INSTRUCTIONS TO FOLLOW: Write out the lines of the material below exactly, beginning at the line with "Task: Click the" and stopping after the line with "Task: Open the Project", and leave out the pictures.
>>
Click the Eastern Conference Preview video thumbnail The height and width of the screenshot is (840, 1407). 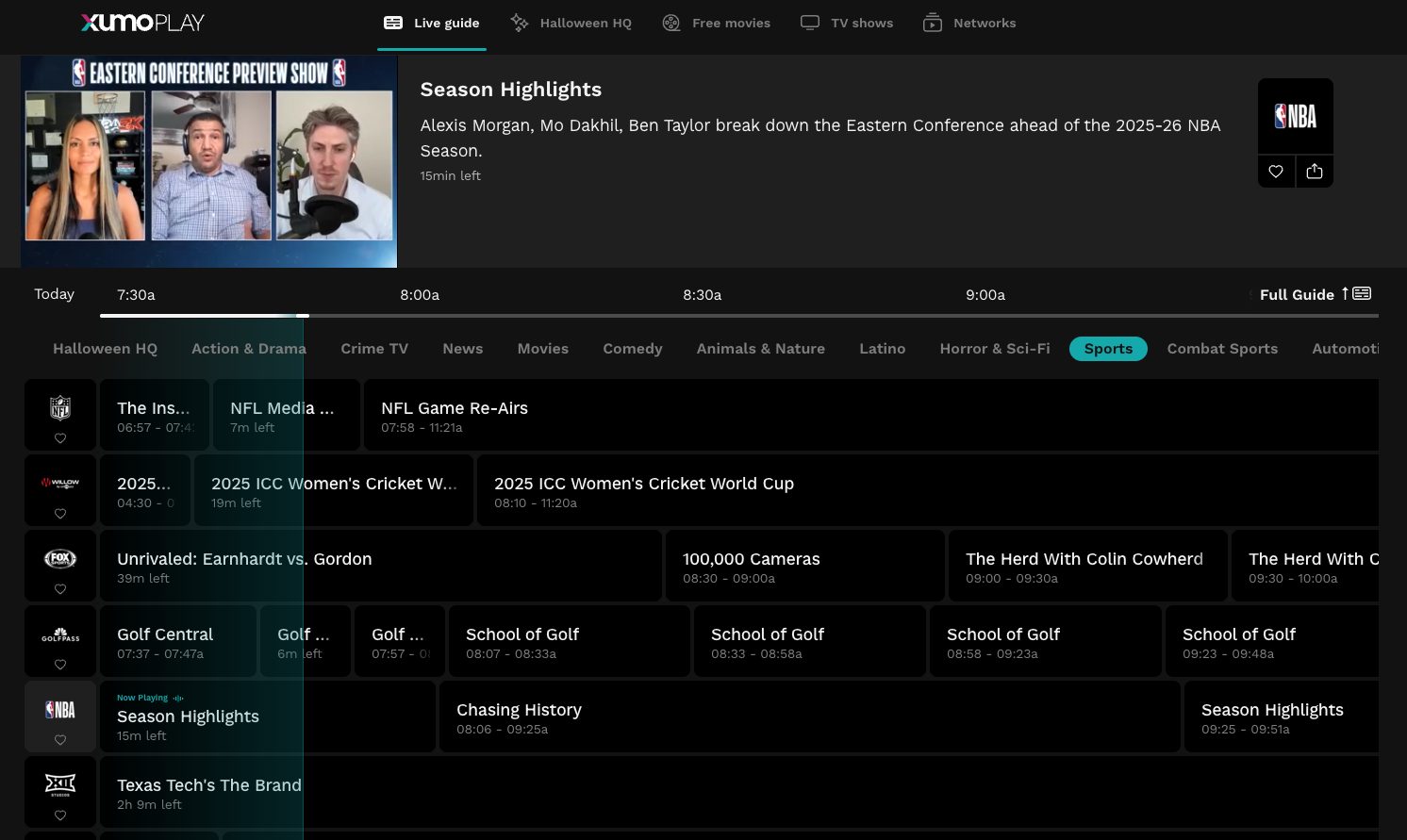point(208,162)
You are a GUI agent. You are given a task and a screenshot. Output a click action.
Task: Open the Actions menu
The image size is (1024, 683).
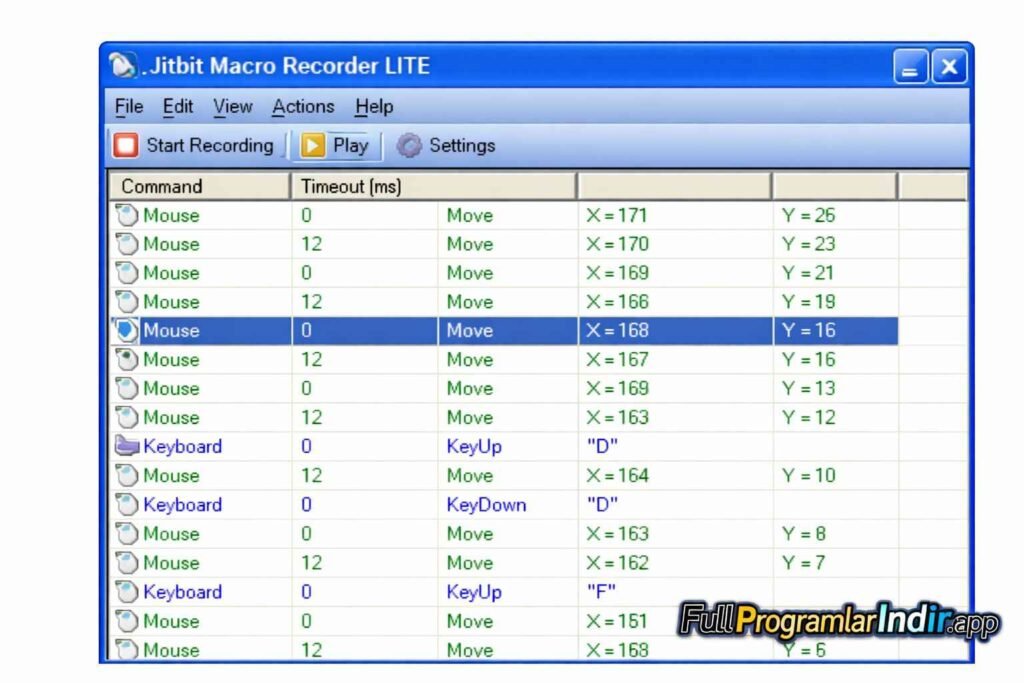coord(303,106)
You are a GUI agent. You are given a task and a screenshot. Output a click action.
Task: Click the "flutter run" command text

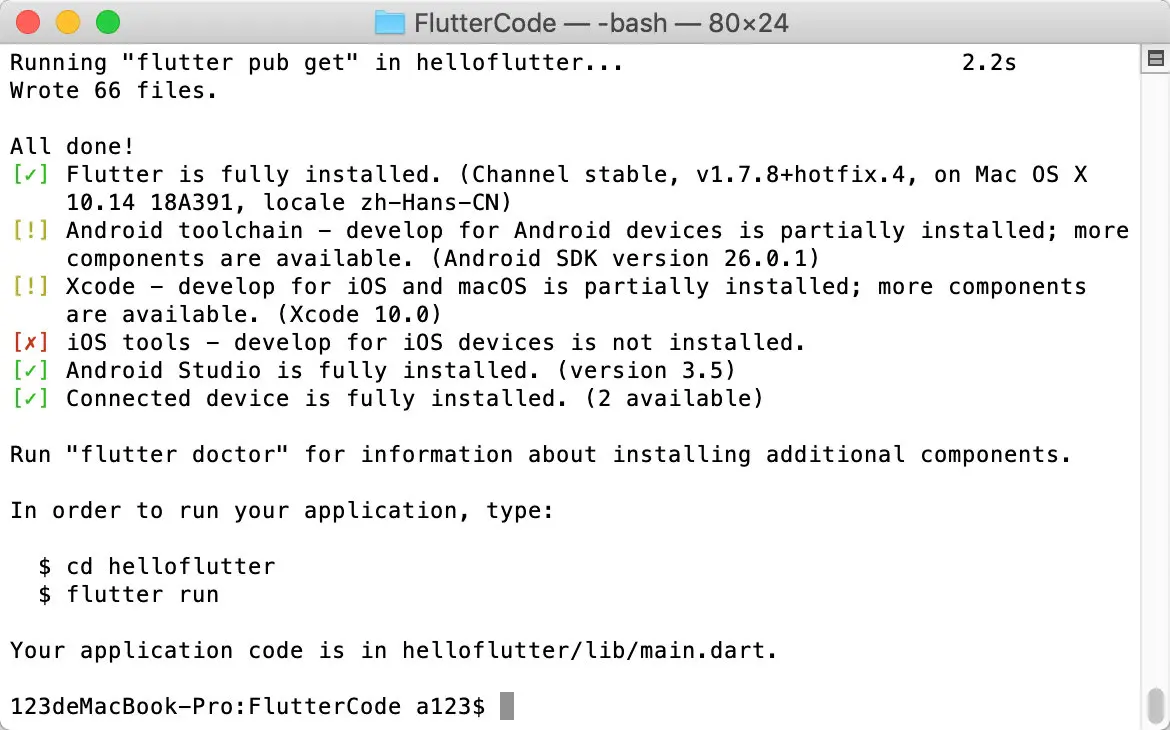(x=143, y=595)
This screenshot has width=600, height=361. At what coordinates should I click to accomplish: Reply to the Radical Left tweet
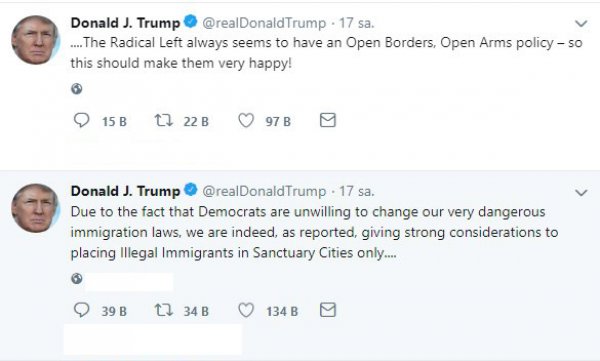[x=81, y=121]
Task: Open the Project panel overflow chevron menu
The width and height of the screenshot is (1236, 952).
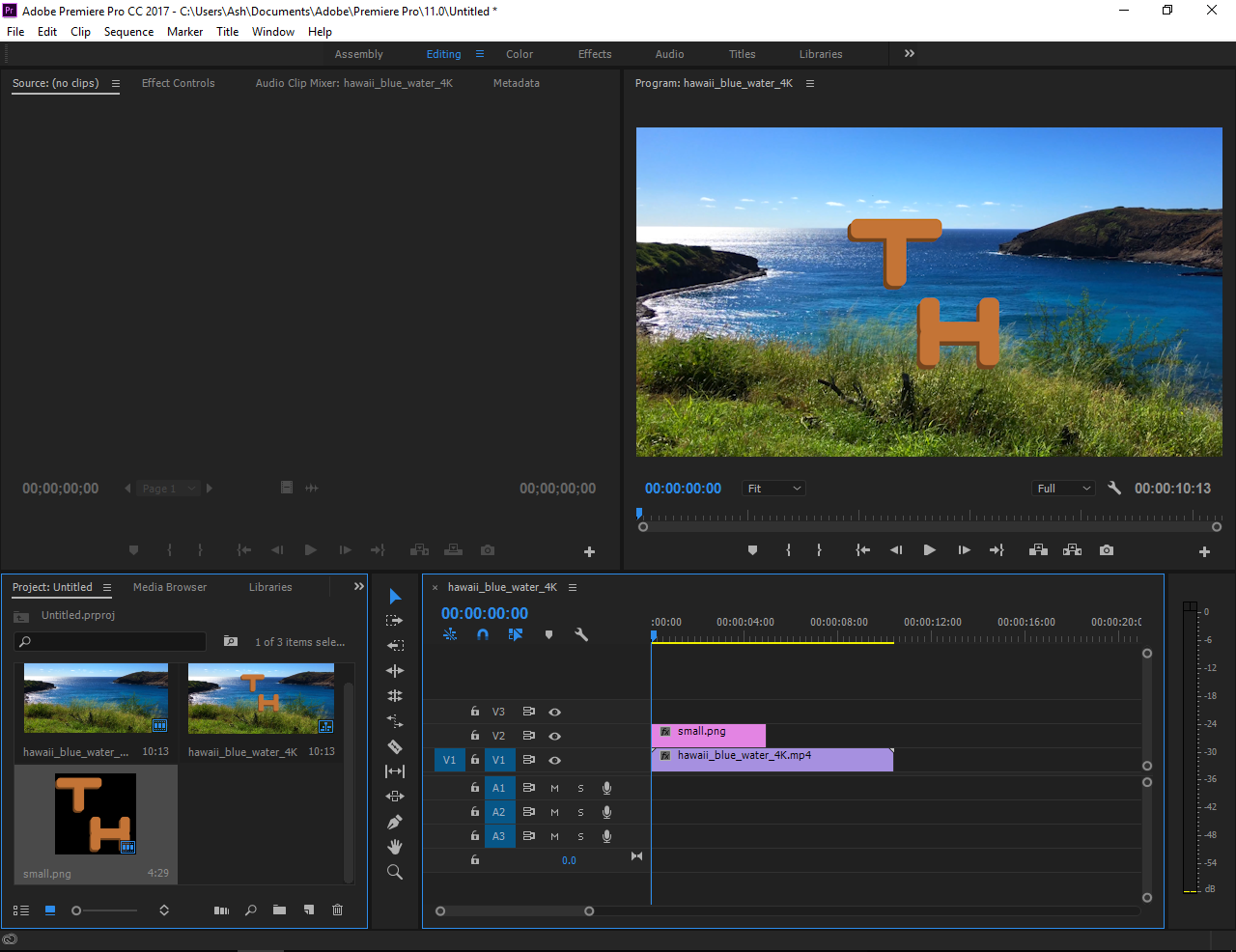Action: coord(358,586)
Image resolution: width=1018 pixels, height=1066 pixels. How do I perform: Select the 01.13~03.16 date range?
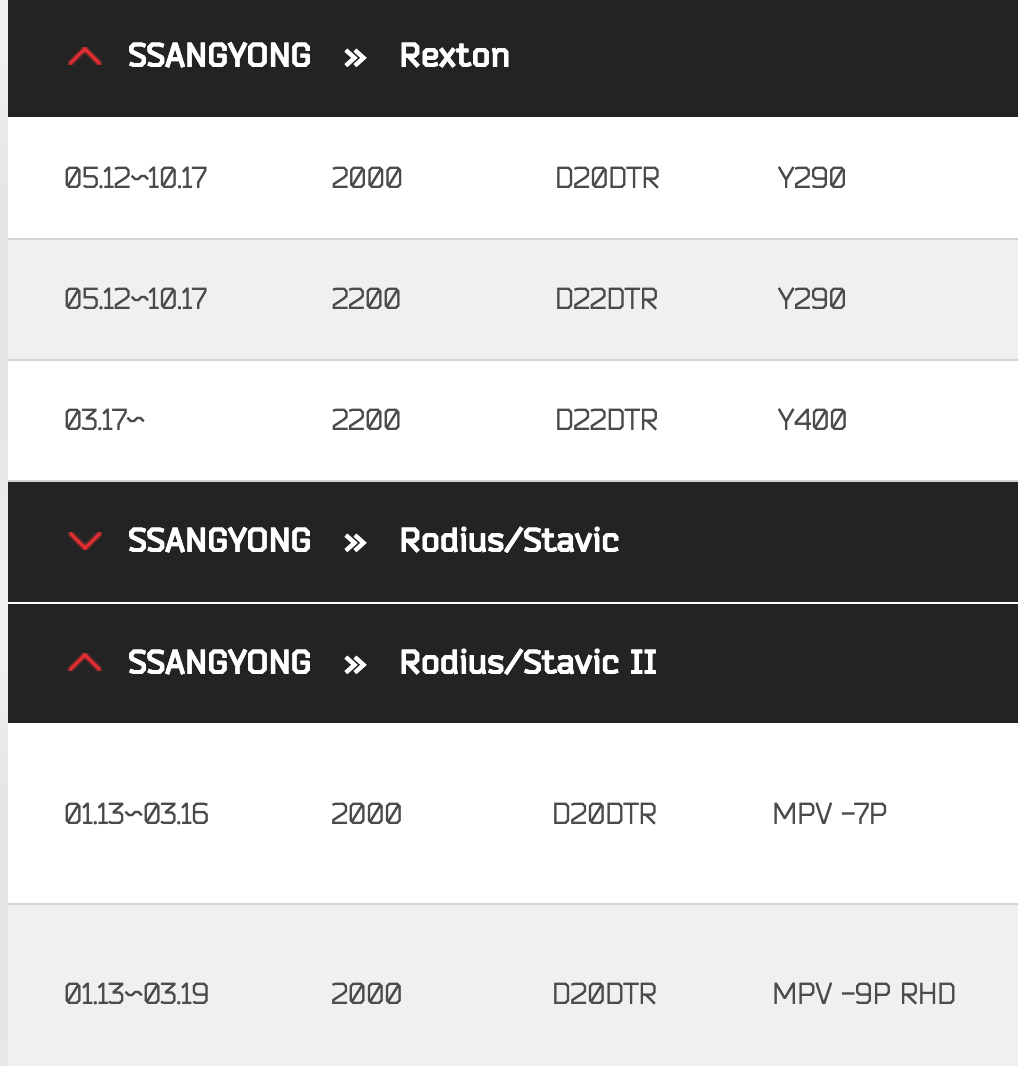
<<
OUTPUT:
Task: Click the "flutter run" command text

(x=143, y=595)
This screenshot has width=600, height=361. At what coordinates should I click to accomplish: Reply to the Radical Left tweet
[x=81, y=121]
Task: Open the Project panel overflow chevron menu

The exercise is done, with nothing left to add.